TEXT EXTRACT
=======
Kevin Harvick’s rear window / roof at Las Vegas Motor Speedway

Spotted: The flexible rear window and roof for Kevin Harvick

Engineers make you go, “hmm.”

If you look closely you’ll spot something odd at the rear window of Kev Harvick’s #4. Just between the C-H in BUSCH, the right side of the rear window and roof was buckling for the majority of the race at LVMS.

You ask, ‘that can’t be legal?’ It’s probably not. ‘Surely, NASCAR’s shiny new Optical Scanning Station would have caught that?’ It would have.

UPDATE: Kevin Harvick has been penalized after Las Vegas win

But, what these rule-makers are dealing with is race car transformers. Kevin Harvick’s machine looked nothing like that as it crossed through NASCAR’s new OSS inspection. In fact, it didn’t even do that on the first part of lap 1, on any run.

But, as the car reached speed, the rear window would buckle. As a yellow came out, or when Kevin Harvick went to victory lane, it would flex back to normal.

This trickery caught the eyes of Chase Elliott and Alan Gustafson during the race. The crew chief inquired his driver on his closer view of the window. There’s no doubt that the Ford’s have been dominant this year which comes as a surprise to all of us.

However, this specific window buckling was only on Kevin Harvick. Even his Stewart-Haas teammate had a rear window that was perfectly straight.
=======
TASK DATA
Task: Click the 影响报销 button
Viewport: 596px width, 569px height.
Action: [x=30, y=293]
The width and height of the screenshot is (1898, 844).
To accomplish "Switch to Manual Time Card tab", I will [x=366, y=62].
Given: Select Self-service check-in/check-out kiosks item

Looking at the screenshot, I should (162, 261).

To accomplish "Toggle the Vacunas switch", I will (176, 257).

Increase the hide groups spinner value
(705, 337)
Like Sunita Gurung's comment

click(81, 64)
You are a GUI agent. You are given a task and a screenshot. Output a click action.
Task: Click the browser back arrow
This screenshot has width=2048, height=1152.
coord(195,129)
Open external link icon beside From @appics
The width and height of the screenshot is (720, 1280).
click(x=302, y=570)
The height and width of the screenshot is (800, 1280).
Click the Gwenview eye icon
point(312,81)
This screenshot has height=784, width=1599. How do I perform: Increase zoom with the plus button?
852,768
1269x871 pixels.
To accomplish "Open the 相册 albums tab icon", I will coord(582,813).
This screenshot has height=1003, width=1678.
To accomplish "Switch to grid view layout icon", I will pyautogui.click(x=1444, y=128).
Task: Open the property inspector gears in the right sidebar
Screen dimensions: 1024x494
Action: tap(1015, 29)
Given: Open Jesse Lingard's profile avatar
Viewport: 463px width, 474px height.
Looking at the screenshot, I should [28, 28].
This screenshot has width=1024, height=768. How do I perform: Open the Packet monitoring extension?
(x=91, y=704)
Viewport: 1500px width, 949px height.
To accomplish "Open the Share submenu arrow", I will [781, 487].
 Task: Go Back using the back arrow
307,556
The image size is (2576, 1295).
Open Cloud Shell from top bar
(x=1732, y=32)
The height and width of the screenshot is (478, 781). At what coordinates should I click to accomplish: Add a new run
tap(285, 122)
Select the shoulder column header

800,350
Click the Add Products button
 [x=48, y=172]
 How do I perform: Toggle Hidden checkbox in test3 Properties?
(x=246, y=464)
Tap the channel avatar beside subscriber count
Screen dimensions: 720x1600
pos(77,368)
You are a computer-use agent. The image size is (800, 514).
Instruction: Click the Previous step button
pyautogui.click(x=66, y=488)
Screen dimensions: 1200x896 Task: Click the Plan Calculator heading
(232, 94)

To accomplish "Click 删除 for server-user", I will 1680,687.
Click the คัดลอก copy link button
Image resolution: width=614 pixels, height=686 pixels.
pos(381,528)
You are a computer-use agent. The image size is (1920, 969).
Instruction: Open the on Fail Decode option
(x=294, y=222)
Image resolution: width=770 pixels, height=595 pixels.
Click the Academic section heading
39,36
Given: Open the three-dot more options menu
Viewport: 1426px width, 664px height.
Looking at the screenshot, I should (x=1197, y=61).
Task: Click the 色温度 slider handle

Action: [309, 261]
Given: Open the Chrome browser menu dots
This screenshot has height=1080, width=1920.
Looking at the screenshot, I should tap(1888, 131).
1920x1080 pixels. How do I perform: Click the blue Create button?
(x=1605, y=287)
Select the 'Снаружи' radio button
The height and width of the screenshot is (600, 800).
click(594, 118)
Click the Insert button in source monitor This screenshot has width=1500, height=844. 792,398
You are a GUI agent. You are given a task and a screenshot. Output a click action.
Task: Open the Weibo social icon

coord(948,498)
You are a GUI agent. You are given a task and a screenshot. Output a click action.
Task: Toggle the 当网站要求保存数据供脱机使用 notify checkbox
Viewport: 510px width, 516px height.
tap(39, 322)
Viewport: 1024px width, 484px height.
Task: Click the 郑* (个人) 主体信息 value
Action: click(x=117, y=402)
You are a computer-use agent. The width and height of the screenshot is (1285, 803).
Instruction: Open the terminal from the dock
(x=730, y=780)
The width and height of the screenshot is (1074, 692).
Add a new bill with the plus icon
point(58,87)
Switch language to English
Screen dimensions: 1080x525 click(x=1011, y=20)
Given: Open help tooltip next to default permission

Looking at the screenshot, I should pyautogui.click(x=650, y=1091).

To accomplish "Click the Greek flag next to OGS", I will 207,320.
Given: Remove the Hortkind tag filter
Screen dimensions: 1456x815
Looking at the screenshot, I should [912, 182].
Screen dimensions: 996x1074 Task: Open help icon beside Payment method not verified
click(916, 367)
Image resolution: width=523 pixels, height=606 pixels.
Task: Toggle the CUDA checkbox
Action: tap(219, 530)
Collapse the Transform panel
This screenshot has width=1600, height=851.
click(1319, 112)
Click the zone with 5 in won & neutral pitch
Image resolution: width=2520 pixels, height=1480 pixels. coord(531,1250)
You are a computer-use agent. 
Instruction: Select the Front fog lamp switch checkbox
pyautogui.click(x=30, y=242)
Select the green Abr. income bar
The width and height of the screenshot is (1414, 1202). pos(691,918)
=======
REQUIREMENT A
Retype the Kevin Harvick rear window article in full, without changing anything.
REQUIREMENT B
From the listing, put the lines running from the one with "Task: Open the property" to the one with "will [781, 487]." into a numbered list, omitting blank lines.

RESPONSE A
Kevin Harvick’s rear window / roof at Las Vegas Motor Speedway

Spotted: The flexible rear window and roof for Kevin Harvick

Engineers make you go, “hmm.”

If you look closely you’ll spot something odd at the rear window of Kev Harvick’s #4. Just between the C-H in BUSCH, the right side of the rear window and roof was buckling for the majority of the race at LVMS.

You ask, ‘that can’t be legal?’ It’s probably not. ‘Surely, NASCAR’s shiny new Optical Scanning Station would have caught that?’ It would have.

UPDATE: Kevin Harvick has been penalized after Las Vegas win

But, what these rule-makers are dealing with is race car transformers. Kevin Harvick’s machine looked nothing like that as it crossed through NASCAR’s new OSS inspection. In fact, it didn’t even do that on the first part of lap 1, on any run.

But, as the car reached speed, the rear window would buckle. As a yellow came out, or when Kevin Harvick went to victory lane, it would flex back to normal.

This trickery caught the eyes of Chase Elliott and Alan Gustafson during the race. The crew chief inquired his driver on his closer view of the window. There’s no doubt that the Ford’s have been dominant this year which comes as a surprise to all of us.

However, this specific window buckling was only on Kevin Harvick. Even his Stewart-Haas teammate had a rear window that was perfectly straight.

RESPONSE B
1. Task: Open the property inspector gears in the right sidebar
2. Screen dimensions: 1024x494
3. Action: tap(1015, 29)
4. Given: Open Jesse Lingard's profile avatar
5. Viewport: 463px width, 474px height.
6. Looking at the screenshot, I should [28, 28].
7. This screenshot has width=1024, height=768. How do I perform: Open the Packet monitoring extension?
8. (x=91, y=704)
9. Viewport: 1500px width, 949px height.
10. To accomplish "Open the Share submenu arrow", I will [781, 487].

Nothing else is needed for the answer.